Officially, the finished manuscript was due in today, but that wasn't going to happen. She'd work on it over the weekend. And maybe the first few days of next week. What the hell, she'd take the whole week. Really, what was another week? She'd start tomorrow. She certainly couldn't do anything more today, and tonight was quiz night.
The Sir Walter Scott pub stood in a gap-toothed block that had for the last fifty years stoically resisted all attempts at renovation, modernisation or, latterly, gentrification.

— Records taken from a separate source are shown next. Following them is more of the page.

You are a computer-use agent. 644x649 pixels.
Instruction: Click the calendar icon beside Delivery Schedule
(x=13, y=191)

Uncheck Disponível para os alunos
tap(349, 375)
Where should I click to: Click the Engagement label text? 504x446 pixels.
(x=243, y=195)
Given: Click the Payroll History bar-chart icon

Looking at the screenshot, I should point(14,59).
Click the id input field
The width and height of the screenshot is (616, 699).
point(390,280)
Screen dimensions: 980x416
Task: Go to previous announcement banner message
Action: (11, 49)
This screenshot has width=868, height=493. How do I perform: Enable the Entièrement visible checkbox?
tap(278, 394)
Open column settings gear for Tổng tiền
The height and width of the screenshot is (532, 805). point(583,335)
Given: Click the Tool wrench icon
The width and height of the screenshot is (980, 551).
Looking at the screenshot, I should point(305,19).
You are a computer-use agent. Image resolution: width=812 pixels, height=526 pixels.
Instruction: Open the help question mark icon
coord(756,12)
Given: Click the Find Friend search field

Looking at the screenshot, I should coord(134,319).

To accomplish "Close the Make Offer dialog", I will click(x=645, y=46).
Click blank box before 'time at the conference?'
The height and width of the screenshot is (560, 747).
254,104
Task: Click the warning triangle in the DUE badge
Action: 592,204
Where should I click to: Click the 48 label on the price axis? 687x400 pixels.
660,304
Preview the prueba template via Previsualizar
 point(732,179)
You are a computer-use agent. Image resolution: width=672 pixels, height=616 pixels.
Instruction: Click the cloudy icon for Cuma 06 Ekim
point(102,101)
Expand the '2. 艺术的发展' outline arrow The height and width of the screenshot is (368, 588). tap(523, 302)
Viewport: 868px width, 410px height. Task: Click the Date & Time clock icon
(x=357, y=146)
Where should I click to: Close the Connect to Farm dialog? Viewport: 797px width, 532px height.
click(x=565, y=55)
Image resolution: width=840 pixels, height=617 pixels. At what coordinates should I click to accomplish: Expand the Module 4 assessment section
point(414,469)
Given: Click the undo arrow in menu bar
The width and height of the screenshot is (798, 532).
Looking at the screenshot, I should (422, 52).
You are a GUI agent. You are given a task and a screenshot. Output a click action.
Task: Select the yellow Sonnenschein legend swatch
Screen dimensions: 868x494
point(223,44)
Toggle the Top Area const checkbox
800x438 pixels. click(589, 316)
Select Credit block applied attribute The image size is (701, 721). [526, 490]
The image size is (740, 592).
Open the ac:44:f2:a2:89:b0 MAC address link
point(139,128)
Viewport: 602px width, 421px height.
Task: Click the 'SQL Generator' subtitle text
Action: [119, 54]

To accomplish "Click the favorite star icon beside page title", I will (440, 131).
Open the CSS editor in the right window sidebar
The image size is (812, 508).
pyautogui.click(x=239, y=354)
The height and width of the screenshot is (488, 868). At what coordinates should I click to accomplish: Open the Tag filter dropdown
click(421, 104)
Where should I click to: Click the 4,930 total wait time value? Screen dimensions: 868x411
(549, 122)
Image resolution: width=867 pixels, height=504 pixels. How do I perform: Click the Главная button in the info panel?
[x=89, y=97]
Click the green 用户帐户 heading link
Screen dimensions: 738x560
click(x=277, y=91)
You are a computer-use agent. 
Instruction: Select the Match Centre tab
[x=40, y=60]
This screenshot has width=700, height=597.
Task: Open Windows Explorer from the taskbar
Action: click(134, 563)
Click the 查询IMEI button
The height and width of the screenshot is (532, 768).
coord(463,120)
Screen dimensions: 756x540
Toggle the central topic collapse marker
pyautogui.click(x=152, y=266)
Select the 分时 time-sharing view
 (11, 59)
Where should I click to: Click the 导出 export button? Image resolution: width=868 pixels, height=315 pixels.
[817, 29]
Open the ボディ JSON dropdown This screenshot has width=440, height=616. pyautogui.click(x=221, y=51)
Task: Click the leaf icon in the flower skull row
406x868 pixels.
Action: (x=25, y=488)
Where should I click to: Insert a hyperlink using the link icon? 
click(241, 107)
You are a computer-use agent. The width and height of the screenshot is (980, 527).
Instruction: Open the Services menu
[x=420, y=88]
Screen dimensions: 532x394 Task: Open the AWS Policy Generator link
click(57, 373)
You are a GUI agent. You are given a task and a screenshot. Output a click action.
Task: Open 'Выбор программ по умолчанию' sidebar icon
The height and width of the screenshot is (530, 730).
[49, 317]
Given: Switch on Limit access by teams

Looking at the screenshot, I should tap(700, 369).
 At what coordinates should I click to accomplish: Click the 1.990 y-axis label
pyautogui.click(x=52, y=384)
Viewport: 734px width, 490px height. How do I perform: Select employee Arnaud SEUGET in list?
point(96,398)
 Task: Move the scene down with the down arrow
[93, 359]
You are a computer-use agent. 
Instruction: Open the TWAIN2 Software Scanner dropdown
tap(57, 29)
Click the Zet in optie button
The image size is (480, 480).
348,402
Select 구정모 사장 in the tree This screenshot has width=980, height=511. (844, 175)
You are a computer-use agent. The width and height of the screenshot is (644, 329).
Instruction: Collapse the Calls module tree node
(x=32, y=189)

As the rest of the city succumbed to the inevitable arrival of chorizo and avocado the Sir Walter Scott stood tall, a beacon of stubborn resistance held together by spit, sawdust, Sky (football on satellite TV being the only concession to the modern world) and the legendary Friday night quiz.
Not wanting to disturb her dad, Jane stood with Willie at the edge of the bar and watched as ‘Benny and the Jets’ conducted a practice session.
‘Largest planet in the solar system?’
‘Jupiter.’
Benny Lockhart was a still centre of concentration, deflecting questions with the liquid calm of a Jedi master as his quiz partners fired them at him from alternate flanks.